Imagine, also, that you are a vegetarian on a low-carb diet. You arrive at the reception and find that your dinner choices are filet mignon or pasta. What do you do?
Clearly, you can’t order the meat. You’re hungry, so you can’t choose to skip the dinner. You reluctantly get the pasta, which tastes so good that you overindulge on carbs that evening. You opted for the lesser of two evils and had a satisfactory but not satisfying dinner.
There’s been a lot of discussion in the blogosphere on the dilemma progressives face these days. Nowhere is it more evident than in New Jersey. In the upcoming elections, we will be voting for all 120 members of the legislature, and it’s safe to say that the candidates can be categorized in three buckets:
- Republicans who worship Governor Chris Christie, the Koch Brothers, tax cuts, and reduction of social safety net and infrastructure programs (with a few exceptions, which I’ll get into later).
- Democrats who bow to the state’s bipartisan axis of power brokers and political bosses and who capitulate to the governor’s draconian agenda while lamenting the loss of funding for social programs.
- Real Democrats who understand that government is complex and that tax cuts do not create jobs by themselves.

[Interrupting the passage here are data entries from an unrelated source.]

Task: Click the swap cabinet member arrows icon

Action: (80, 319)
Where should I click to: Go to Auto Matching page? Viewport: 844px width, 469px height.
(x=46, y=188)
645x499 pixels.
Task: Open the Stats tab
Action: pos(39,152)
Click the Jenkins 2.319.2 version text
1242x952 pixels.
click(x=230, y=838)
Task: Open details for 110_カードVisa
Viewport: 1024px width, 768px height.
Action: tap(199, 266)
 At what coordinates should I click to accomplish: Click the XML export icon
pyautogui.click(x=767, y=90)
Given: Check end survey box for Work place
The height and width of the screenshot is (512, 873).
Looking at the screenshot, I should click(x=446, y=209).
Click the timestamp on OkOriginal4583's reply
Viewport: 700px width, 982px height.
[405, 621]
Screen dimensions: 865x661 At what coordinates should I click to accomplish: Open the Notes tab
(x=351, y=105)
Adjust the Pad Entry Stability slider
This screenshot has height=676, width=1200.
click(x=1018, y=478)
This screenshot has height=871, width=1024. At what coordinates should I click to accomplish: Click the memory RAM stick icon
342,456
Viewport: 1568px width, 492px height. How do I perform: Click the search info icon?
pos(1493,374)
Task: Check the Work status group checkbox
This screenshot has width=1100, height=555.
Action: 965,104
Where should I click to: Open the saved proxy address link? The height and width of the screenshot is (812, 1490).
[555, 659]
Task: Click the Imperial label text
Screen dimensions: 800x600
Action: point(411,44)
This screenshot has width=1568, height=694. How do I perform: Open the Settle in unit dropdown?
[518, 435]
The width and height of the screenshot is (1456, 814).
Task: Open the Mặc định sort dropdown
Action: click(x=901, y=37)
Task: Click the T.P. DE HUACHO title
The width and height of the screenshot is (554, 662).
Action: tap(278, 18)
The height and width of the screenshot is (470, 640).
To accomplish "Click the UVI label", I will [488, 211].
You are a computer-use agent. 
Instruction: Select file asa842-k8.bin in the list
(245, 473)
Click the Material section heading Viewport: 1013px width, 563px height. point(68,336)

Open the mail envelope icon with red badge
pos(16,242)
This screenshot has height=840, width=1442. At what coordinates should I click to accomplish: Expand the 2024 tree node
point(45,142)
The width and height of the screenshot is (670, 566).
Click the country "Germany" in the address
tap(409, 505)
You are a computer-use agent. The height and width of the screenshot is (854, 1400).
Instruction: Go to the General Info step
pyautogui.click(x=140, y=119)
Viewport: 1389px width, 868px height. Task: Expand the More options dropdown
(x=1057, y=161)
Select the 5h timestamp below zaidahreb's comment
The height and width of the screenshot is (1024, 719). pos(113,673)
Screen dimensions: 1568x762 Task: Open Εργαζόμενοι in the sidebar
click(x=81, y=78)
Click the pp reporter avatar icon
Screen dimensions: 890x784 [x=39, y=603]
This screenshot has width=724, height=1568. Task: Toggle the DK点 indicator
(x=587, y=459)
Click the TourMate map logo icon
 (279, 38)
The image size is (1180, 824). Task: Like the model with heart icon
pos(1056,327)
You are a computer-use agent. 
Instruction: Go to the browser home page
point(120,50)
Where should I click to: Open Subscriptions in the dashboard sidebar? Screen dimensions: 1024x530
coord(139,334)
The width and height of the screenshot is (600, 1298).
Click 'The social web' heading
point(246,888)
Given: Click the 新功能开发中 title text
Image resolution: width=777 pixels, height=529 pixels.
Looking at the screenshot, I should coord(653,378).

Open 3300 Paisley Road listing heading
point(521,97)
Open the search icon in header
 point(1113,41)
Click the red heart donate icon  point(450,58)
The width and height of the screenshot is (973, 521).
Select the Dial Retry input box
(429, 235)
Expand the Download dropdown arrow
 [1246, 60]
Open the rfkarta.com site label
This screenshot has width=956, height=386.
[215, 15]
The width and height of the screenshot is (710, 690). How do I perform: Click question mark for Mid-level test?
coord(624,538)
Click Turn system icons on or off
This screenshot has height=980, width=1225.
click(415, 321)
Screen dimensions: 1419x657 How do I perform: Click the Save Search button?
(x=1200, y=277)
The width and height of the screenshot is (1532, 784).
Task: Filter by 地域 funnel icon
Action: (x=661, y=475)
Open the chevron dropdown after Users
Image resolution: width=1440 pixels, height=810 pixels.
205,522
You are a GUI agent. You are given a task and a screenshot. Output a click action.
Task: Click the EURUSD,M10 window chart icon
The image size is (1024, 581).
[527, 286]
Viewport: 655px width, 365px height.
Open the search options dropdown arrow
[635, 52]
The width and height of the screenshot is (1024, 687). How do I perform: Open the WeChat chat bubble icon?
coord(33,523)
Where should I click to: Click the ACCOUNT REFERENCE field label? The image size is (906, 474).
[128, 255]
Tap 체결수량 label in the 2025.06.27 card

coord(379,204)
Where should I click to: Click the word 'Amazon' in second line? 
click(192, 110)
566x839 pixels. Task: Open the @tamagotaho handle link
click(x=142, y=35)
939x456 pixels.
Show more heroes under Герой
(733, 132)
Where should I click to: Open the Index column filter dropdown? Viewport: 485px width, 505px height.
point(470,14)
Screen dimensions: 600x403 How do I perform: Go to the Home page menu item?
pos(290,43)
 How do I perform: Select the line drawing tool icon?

Since not all legislative districts have Real Democrats on the ballot, for many voters the choice is between a Republican and a “Christiecrat” – a Democrat who abets the anti-middle class Christie agenda.
Of course, a voter can choose not to vote, to write in a name, or vote for a fringe candidate. Like choosing not to eat at a fancy restaurant, that voter is throwing away an opportunity. Even worse, by throwing away a vote, the voter may be providing support to the most objectionable candidate.
All things being equal, it would be better to vote for the Christiecrat than for the Republican. And it would be better to vote for the Christiecrat than to throw away your vote on a third party or write-in. Under the assumption that the Christiecrat would vote correctly at least part of the time while the Republican would hardly ever vote correctly, this is satisfactory but not satisfying.
But the important thing is to vote.
The political landscape is littered with elections where Progressive Democrats stayed home and we are now stuck with the likes of Chris Christie and Jon Runyan. Maybe we didn’t fully embrace Jon Corzine and the late John Adler, but we would be better served if those two men had been elected.
Lest you think I’m a partisan hack, I am not advocating voting for every Democrat over any Republican. Don’t just vote straight party line. Learn about the candidates from both sides, and make an informed choice.
I’ve been fortunate enough to have had significant dialog with many of the legislative candidates from both parties. There are Republicans out there who are independent thinkers and don’t toe the Christie line – at least now. Whether they will do so if and when they are elected remains to be seen. But I have advocated for some of the Republicans to friends and colleagues because I believe that supporting a moderate Republican over an ineffective Democrat nudges the political balance ever so slightly to the left. That can only help the Democratic Party.
So while the fancy meal analogy is not perfect, starving the Democrats will do more harm than good. Sometimes the lesser of two evils is the best we can do in a two party system. Enjoy the pasta!